***** DATASET CONTENT *****

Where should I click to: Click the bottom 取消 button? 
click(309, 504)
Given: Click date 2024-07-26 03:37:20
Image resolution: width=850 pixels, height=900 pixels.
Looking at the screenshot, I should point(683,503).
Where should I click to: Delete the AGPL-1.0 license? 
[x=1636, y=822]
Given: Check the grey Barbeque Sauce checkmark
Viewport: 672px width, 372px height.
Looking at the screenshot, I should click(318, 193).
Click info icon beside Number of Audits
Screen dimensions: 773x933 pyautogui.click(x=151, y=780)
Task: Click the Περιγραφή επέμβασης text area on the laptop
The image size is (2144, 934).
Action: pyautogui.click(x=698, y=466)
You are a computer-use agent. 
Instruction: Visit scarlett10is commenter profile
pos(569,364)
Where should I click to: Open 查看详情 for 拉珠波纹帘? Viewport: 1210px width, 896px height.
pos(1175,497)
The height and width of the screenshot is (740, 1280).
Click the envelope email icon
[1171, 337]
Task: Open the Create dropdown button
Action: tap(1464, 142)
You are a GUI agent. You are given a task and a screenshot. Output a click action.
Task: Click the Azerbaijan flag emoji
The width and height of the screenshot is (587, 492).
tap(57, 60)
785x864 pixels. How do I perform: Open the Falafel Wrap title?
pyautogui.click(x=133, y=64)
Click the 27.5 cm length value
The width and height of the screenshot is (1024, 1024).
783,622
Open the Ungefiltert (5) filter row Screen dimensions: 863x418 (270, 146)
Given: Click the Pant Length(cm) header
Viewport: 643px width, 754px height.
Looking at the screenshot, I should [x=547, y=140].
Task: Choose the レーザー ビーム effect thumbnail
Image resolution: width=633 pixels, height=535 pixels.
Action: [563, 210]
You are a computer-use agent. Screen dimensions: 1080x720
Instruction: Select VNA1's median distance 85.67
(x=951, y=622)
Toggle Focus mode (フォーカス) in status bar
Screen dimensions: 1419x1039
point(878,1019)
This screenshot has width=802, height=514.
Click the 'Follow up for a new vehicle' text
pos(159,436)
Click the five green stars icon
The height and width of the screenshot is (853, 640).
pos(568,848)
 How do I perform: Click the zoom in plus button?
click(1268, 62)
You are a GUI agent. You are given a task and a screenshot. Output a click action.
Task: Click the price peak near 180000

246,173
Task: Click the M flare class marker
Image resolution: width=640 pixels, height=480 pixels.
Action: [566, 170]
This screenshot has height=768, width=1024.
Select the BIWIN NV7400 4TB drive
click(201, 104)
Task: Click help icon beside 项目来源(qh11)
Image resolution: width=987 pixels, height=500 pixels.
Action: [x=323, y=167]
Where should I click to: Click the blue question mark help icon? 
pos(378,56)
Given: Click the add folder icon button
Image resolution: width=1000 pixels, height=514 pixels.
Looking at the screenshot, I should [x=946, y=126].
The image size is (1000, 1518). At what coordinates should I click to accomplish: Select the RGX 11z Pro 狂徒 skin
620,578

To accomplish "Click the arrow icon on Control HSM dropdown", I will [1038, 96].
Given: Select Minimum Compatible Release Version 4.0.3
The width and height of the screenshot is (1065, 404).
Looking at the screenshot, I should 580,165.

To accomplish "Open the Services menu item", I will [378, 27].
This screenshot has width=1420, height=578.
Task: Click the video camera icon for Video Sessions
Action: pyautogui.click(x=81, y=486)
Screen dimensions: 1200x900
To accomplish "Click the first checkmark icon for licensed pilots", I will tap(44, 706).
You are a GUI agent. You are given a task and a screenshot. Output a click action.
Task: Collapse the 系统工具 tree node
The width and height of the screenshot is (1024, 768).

*****

PROBLEM: Show the lines in the entries above that include the string "checkmark".

SOLUTION FOR THIS TASK:
Given: Check the grey Barbeque Sauce checkmark
To accomplish "Click the first checkmark icon for licensed pilots", I will tap(44, 706).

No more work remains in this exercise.